# INFORMATION GIVEN
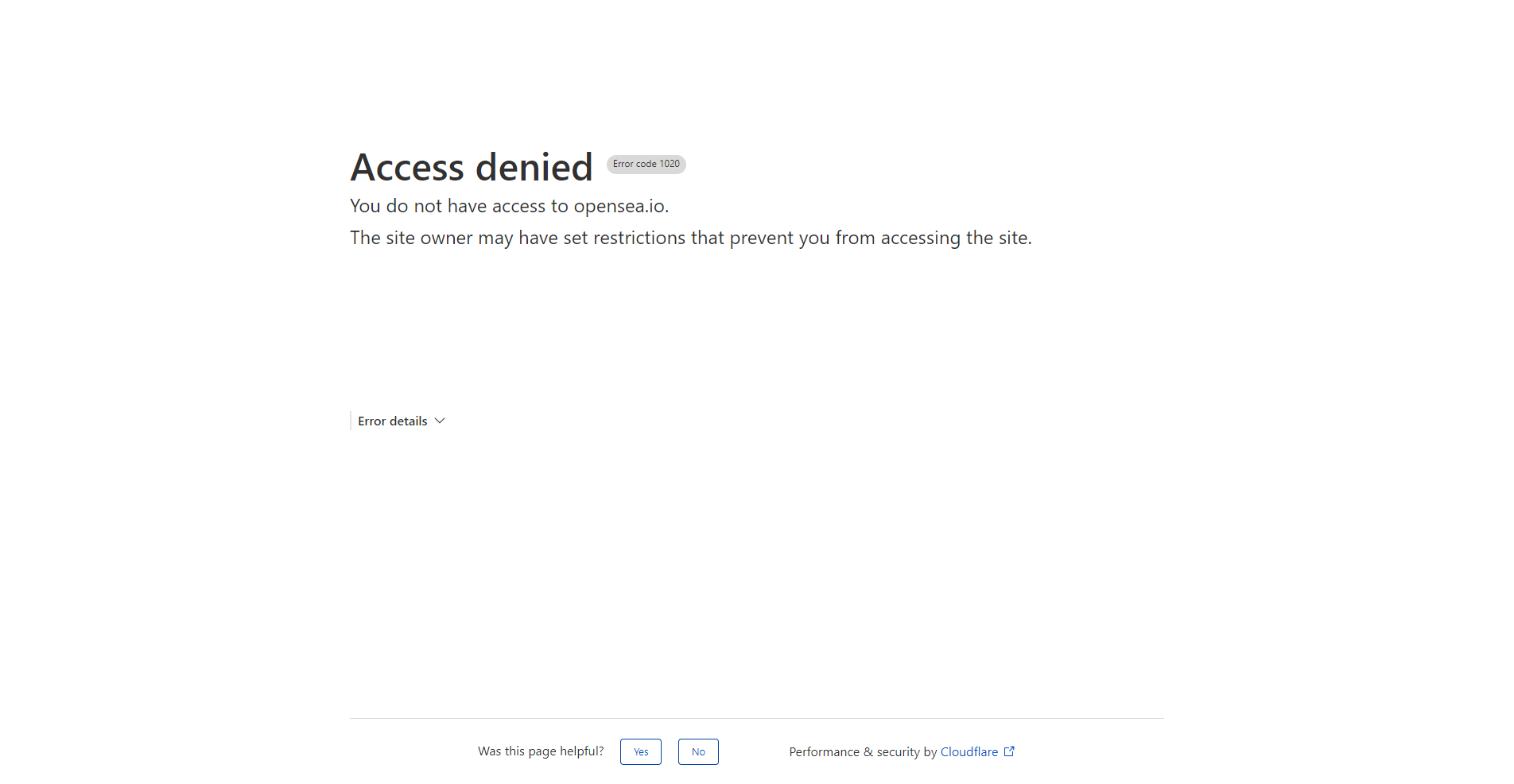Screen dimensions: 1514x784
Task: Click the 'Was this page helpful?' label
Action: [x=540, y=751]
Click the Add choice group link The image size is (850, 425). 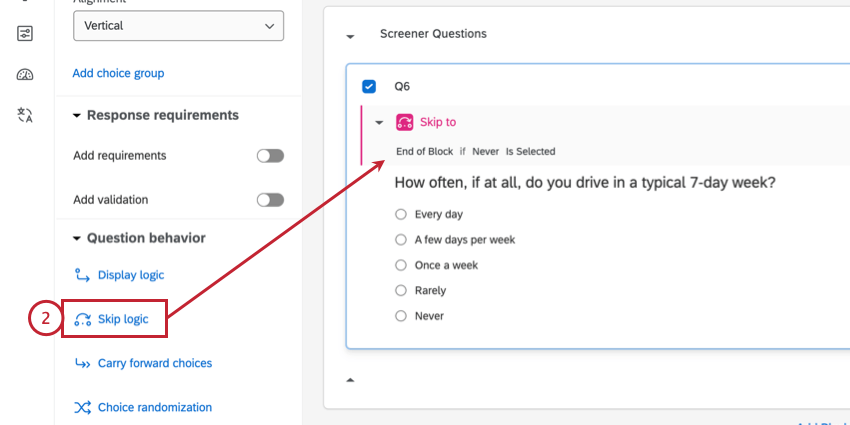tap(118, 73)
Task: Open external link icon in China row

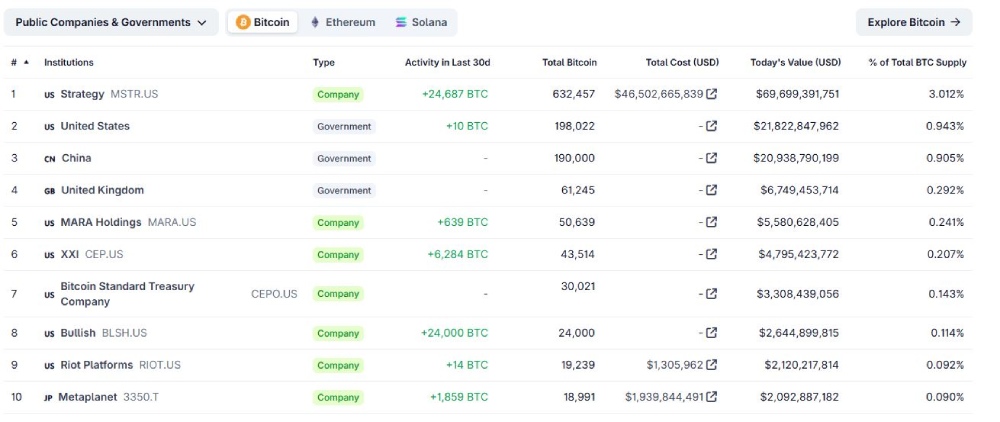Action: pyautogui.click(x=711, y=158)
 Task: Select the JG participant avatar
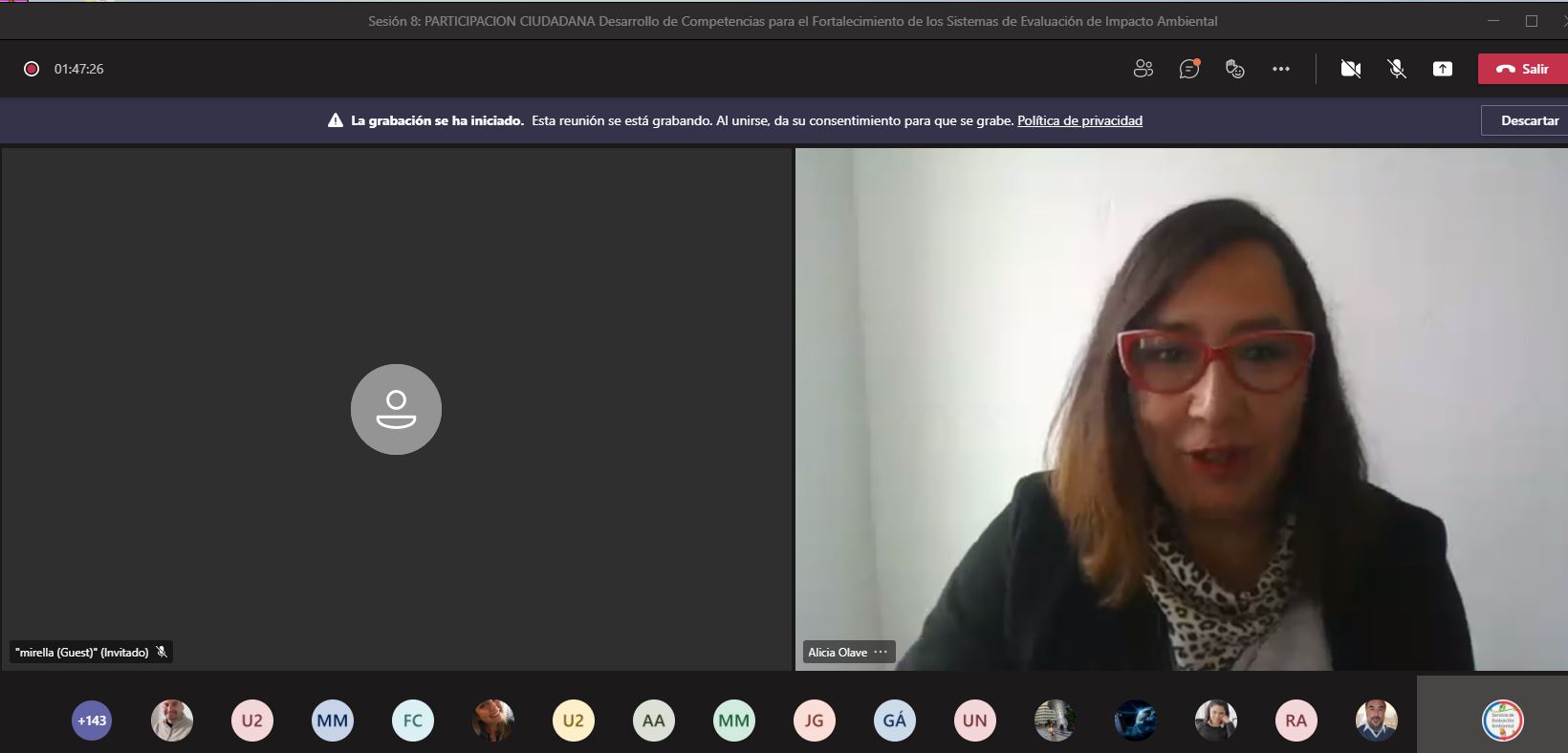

---

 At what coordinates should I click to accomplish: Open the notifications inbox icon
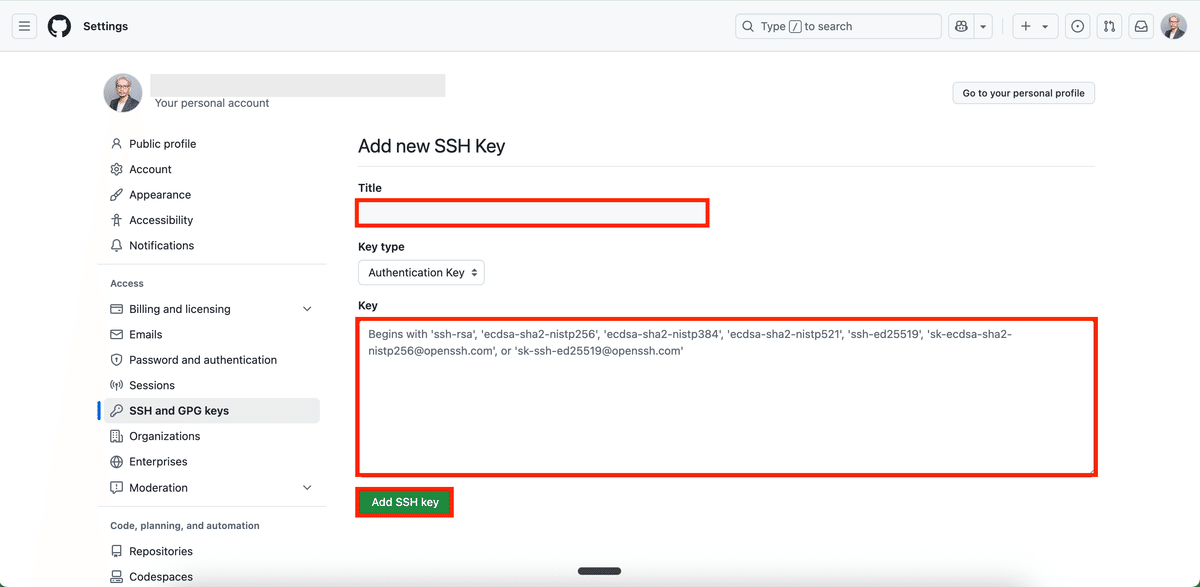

# TASK GOAL
Nothing but the lines from the one with "Task: Open external link icon in China row" up to and including the one with "Task: Select the JG participant avatar" should be printed, exactly as they read above. Please keep the pictures out.

# REPLY
Task: Open external link icon in China row

Action: pyautogui.click(x=711, y=158)
 Task: Select the JG participant avatar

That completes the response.